Dr D stated that he expected a doctor of Dr C's experience to be able to manage a patient with chest pain. Dr Young's view is that guidelines aid clinical management decisions, but when a pulmonary embolism is suspected the "clinical management decisions will be determined by the attending doctor", because Dr C was responsible for his clinical decisions. Nonetheless, the Clinic also had a responsibility as an employer to provide appropriate guidance to its staff.
Dr Young stated that it would be appropriate for the Clinic to have a chest pain management protocol, which would indicate the need for further assessment (for example, in a hospital emergency department) in certain cases of unexplained chest pain. This was all the more important because Dr C was a locum who works for most of his time in another country.
While the medical clinic are not responsible for Dr C's individual choices regarding Ms A's management, it was the Clinic's responsibility as his employer to ensure that appropriate systems and policies were in place and accessible to all its staff.

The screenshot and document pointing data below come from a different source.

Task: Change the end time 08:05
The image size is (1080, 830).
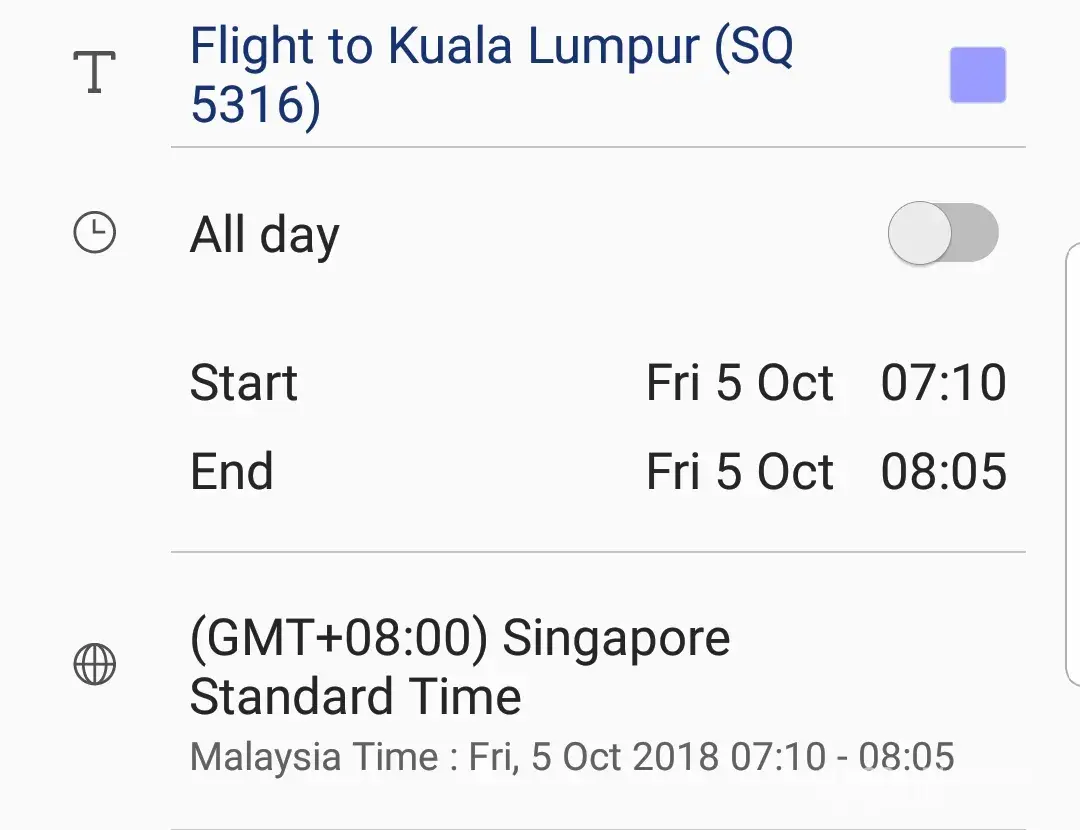Action: pyautogui.click(x=943, y=472)
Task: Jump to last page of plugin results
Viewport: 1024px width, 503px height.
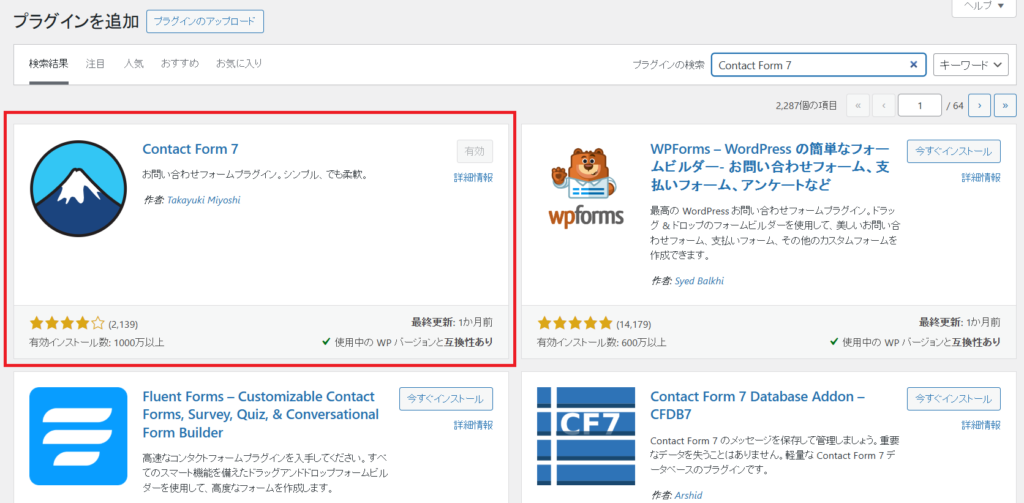Action: (1005, 104)
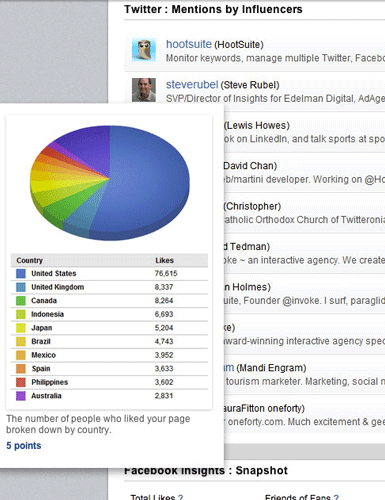385x500 pixels.
Task: Select the Mexico row in table
Action: (x=109, y=355)
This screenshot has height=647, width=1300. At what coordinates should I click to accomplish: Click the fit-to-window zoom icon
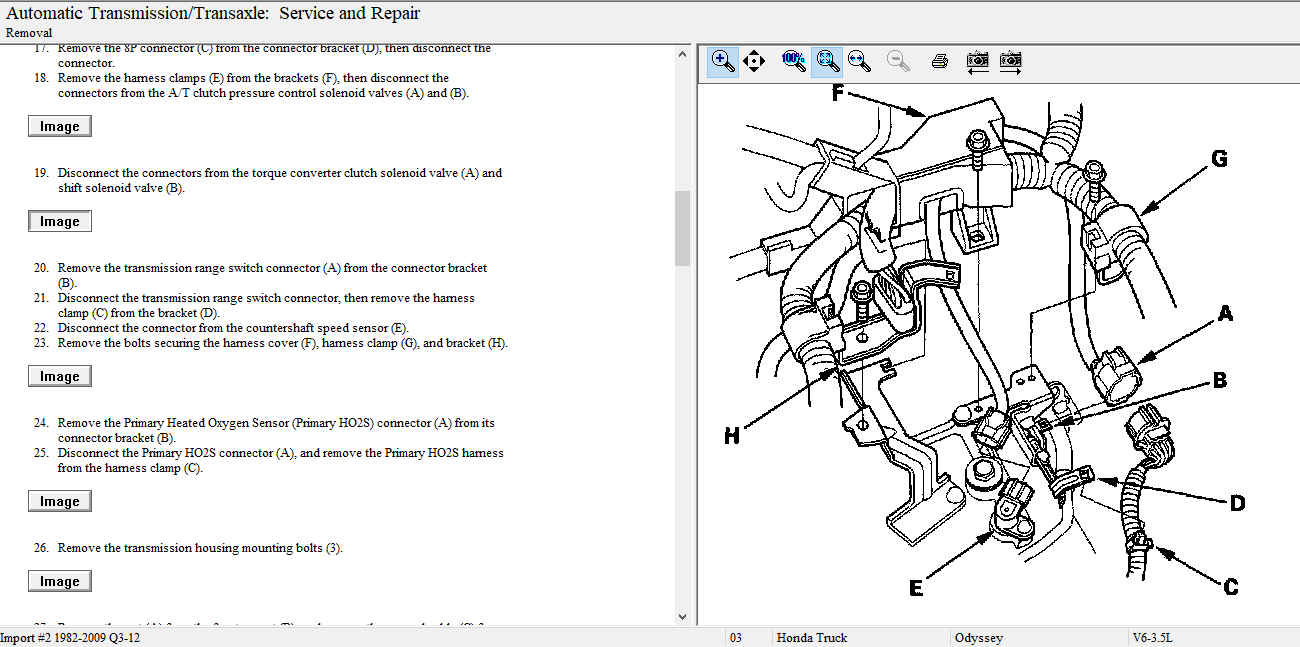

In response to the provisional opinion, Dr D, General Manager of the medical clinic, stated that he believed that the procedures in place at the time were adequate to prevent Dr C's act or omission. Dr D specifically mentioned the collegial support of other doctors working in the Clinic at the time; that an ambulance was called once Ms A's mother telephoned the Clinic with her concerns (indicating that the procedures worked); and that the oversight arrangements met New Zealand Medical Council standards. Although I commend the Clinic in now having guidelines for the management of chest pain, I am not convinced that adequate procedures were in place at the time of Ms A's assessment. I believe that having collegial support and appropriate oversight are insufficient. Dr Young described the importance of a chest pain management protocol:
"A protocol or guideline acts as a clinical tool to be used to help ensure all the steps and procedures that should be done, are done in a consistent and timely manner, for all patients with chest pain so as to minimise the risk of missing potentially serious diagnoses, such as a pulmonary embolism. For problems such as pulmonary embolism which are seen infrequently, having documented protocols or guidelines available allows members of the team to assist each other to ensure all the steps and / or procedures have indeed been completed."

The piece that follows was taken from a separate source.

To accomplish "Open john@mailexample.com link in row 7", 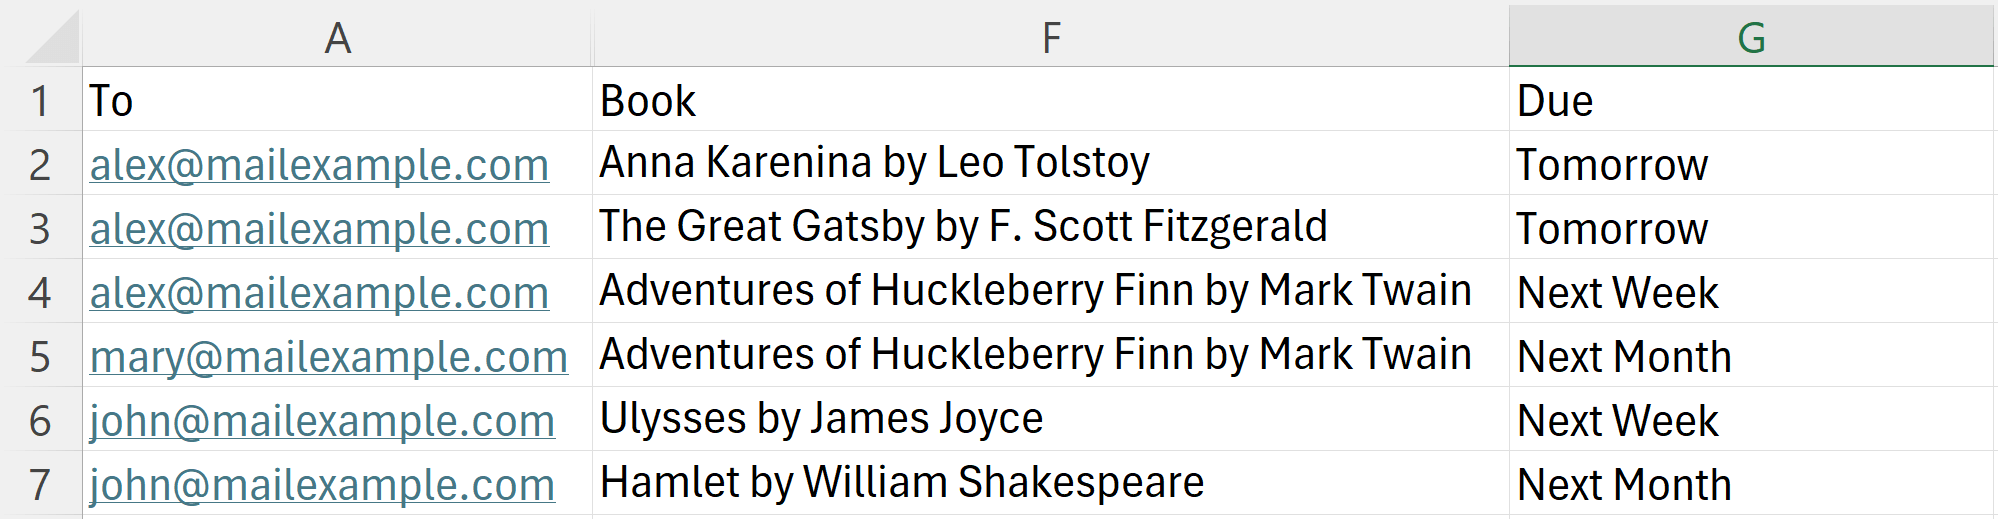I will [x=322, y=485].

In my opinion, the absence of such a policy makes the medical clinic vicariously liable for Dr C's breach of the Code.
Follow-up actions
- A copy of my final report will be sent to the Medical Council of New Zealand.
- A copy of my final report, with details identifying the parties removed, will be sent to the Royal New Zealand College of General Practitioners and the New Zealand Accident and Medical Practitioners Association, and placed on the Health and Disability Commissioner website, www.hdc.org.nz, for educational purposes.
[1] Dr C advised me that the volume of patients at the Clinic meant he often needed to work alone.